____ DATA LISTING

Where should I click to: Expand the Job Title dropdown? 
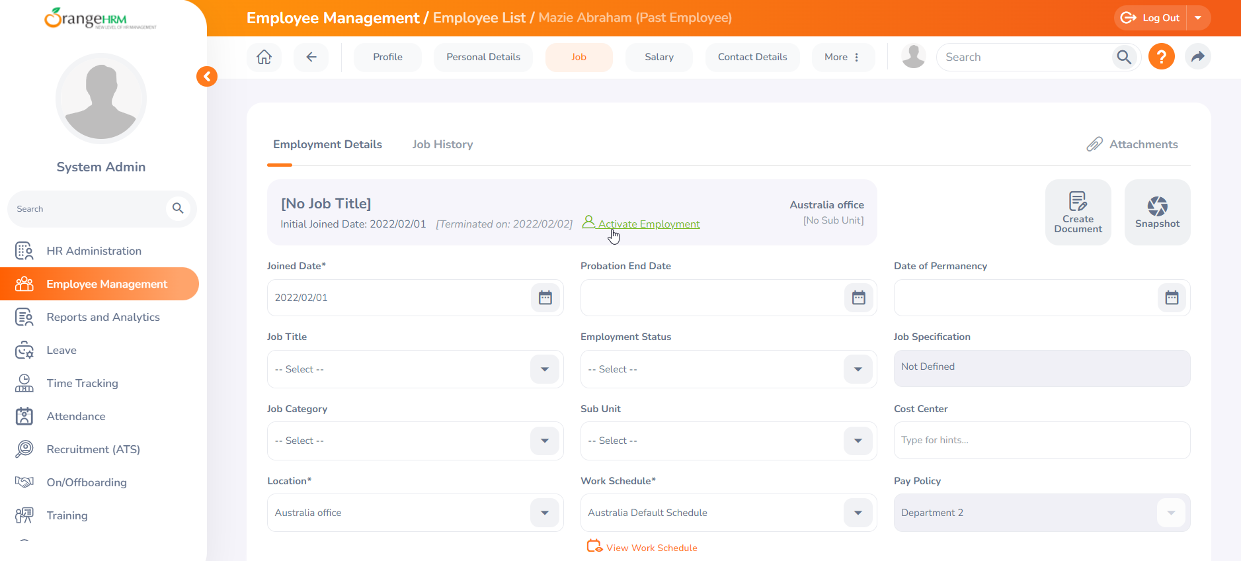tap(545, 369)
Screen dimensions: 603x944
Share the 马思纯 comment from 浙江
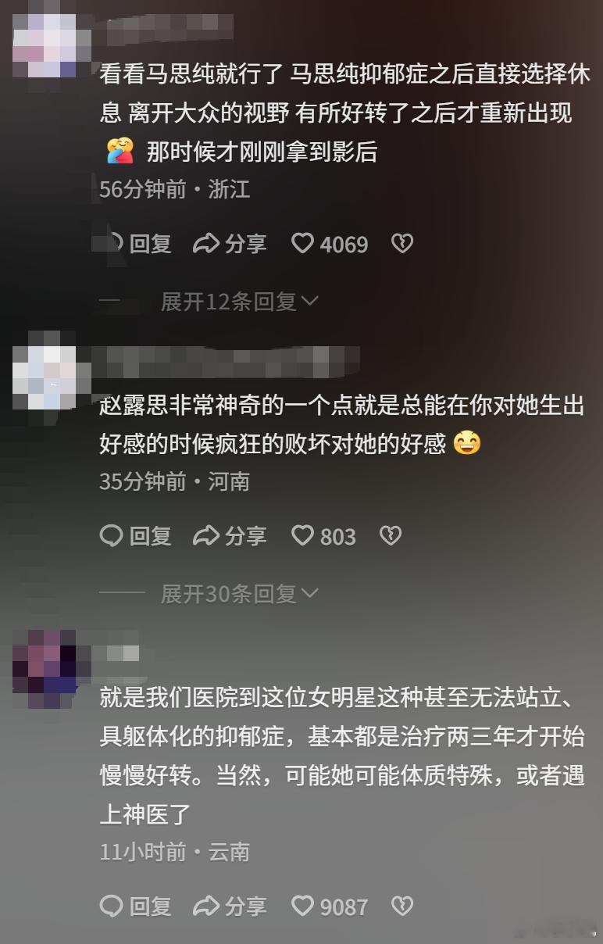pos(230,244)
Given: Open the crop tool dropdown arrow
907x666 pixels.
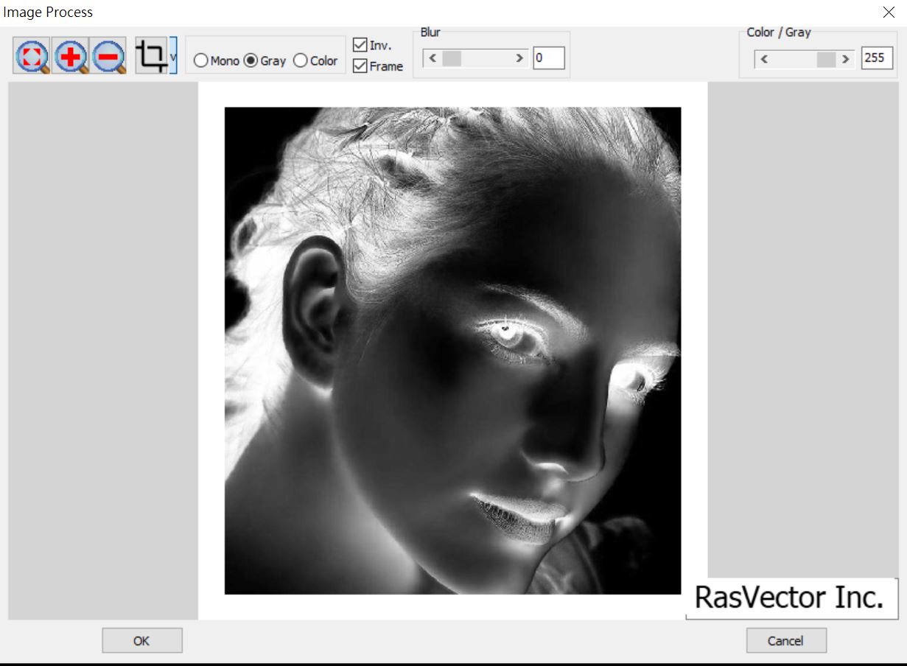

________

WORK TO BE COMPLETED - Retype the records verbatim, excluding each image they hold.

FINISHED TASK -
Where should I click to: Expand the Job Title dropdown? 
tap(545, 369)
Screen dimensions: 603x944
Share the 马思纯 comment from 浙江
pos(230,244)
Given: Open the crop tool dropdown arrow
907x666 pixels.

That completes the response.